Movie Review: Bullet Train
David Leitch is the director behind John Wick, Deadpool 2 and Atomic Blonde, whose knack for action thrillers continues with an adaptation of ‘Bullet Train’, a novel by Kotaro Isaka. A dark comedy, the story comes to centre on five assassins who discover their missions are linked while travelling on a bullet train.
Leitch steps into the vacuum left by Quentin Tarantino and Guy Ritchie, who have diverged from their stylish trademark action crime thrillers into new avenues. While Tarantino has slowed down with only two films in the last decade, showing another side with Once Upon a Time in Hollywood, it’s promising to see Kill Bill: Vol. 3 is in development.
Leitch has crafted a movie you could describe as Kill Bill: Vol. 1 meets Source Code. Tarantino’s eclectic almost comic book violent action and dark comedy is the currency of Bullet Train, which has a similar intensity to the impactful and relentless train thriller from Duncan Jones.
Featuring a stellar ensemble with cameos from several A-listers, Brad Pitt serves as the figurehead, supported by Joey King, Aaron Taylor-Johnson, Andrew Koji and Bryan Tyree Henry. An affable and charming actor, who tends to work better as part of a team, his character’s pursuit of inner peace is at odds with some of his job requirements. Trying to sidestep confrontation in favour of having a chat, “negotiations” tend to fall apart.
“I was going for casually inconspicuous…”
It’s interesting to see Taylor-Johnson giving it a full go as a character plucked from a Guy Ritchie film. Koji serves as the straight man in an attempt to keep one foot on the ground. King keeps us guessing with her not-so-innocent turn as a doll-faced assassin while Henry adds a further degree of duality with his unassumingly sweet yet lethal instincts. Unfortunately, a few key performances come up short. Sandra Bullock’s short-lived role is almost literally phoned in apart from minimised screen time. It’s always a welcome sign to see Michael Shannon’s name attached to a film, but he struggles to find a comfortable stride with his accent in an underwhelming and substandard performance.
Creating a space for some outlandish comedic moments with each train carriage sporting a different theme, the pop culture overload finds the film veering from Thomas the Tank Engine to a Lord of War life-of-a-bullet style sequence featuring bottled water. Bullet Train’s cartoonish treatment and oddball characters keep the dumb fun relatively entertaining, even if the campy feel sacrifices a sense of realism.
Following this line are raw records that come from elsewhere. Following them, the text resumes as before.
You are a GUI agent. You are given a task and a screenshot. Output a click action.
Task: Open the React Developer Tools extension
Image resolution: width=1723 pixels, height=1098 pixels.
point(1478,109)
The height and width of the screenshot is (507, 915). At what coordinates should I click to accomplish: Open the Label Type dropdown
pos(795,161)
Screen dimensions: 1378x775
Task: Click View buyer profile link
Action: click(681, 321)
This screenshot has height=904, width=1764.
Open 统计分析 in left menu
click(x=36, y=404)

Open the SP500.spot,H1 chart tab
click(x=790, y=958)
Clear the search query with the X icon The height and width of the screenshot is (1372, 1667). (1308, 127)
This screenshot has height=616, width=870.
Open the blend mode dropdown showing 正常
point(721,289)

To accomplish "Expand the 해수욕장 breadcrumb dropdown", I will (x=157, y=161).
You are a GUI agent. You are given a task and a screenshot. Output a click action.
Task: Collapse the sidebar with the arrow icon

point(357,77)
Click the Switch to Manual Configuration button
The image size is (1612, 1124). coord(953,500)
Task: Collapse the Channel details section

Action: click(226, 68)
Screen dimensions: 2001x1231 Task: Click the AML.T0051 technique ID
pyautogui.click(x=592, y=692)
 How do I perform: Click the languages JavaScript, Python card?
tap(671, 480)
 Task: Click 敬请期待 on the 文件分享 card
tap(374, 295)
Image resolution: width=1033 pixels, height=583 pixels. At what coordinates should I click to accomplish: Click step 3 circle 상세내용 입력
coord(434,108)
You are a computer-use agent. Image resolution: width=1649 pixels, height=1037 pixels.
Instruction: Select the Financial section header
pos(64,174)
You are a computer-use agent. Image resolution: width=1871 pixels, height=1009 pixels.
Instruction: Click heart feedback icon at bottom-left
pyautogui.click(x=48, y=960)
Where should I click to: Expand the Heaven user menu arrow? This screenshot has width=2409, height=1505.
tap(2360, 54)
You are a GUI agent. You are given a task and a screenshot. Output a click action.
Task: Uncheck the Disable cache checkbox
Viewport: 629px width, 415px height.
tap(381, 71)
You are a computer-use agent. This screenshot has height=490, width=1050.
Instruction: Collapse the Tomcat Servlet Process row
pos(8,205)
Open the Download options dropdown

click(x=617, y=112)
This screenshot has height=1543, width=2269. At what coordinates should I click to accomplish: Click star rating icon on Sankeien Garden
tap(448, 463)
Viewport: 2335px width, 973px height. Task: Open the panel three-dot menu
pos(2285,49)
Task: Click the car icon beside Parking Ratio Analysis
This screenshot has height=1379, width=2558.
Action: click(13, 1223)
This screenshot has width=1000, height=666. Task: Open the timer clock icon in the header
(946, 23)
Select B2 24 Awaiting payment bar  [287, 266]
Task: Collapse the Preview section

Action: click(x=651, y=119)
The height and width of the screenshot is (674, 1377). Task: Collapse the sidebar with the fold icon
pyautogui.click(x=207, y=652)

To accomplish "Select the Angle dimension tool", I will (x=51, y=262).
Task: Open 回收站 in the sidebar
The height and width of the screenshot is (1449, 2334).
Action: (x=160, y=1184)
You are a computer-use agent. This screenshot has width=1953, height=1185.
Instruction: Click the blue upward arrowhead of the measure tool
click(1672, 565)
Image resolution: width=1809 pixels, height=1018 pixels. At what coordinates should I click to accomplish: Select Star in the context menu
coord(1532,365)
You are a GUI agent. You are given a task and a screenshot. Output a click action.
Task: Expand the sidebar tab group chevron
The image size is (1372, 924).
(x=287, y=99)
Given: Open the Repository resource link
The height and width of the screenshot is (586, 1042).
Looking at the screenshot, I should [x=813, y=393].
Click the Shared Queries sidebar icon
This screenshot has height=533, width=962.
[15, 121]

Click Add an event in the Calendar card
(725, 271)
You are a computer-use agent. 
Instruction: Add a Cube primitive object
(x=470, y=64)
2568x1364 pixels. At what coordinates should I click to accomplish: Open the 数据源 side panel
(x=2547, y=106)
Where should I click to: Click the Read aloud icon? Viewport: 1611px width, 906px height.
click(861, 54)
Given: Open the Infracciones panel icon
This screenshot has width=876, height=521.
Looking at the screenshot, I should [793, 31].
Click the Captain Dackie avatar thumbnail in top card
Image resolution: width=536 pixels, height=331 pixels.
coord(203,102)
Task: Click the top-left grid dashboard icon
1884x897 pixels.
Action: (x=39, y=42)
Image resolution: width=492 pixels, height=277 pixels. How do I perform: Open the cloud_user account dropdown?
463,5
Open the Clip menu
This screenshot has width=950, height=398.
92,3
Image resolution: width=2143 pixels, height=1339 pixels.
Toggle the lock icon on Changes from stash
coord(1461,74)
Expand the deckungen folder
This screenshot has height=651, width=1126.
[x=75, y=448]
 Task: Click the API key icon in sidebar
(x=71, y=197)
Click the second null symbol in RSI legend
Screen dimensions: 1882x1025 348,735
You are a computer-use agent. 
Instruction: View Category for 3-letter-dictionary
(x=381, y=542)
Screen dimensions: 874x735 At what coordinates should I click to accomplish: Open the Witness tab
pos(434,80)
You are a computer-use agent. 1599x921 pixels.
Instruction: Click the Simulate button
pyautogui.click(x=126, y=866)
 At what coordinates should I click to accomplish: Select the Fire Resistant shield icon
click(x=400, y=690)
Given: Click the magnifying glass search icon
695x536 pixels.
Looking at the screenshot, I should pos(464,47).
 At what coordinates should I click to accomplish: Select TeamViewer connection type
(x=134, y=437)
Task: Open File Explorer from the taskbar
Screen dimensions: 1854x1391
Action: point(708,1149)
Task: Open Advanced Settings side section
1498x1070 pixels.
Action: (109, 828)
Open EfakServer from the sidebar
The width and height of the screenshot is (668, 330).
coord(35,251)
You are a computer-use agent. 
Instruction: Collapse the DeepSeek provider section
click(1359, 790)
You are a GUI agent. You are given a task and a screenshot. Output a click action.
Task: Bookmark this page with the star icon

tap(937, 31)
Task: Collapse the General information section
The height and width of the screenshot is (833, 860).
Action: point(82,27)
Trying to figure out how each of their missions intersect makes this action comedy a bit of a puzzle, even if it’s playful spirit does make it seem disingenuous. The filmmakers do strike a good balance when it comes to representing the actual locomotion in contrast with the real world, using visual effects sparingly unlike Murder on the Orient Express.
Bullet Train’s lightweight videogame style storytelling relies too heavily on bravado and exhilarating action sequences, which try to outdo the previous one until you’re almost pleased it’s over. Often entertaining and rarely intolerable thanks to the charms of Pitt, King, Henry and Taylor-Johnson, Bullet Train does push the limits at 2 hours but will strike a chord with those who appreciate wacky action comedy.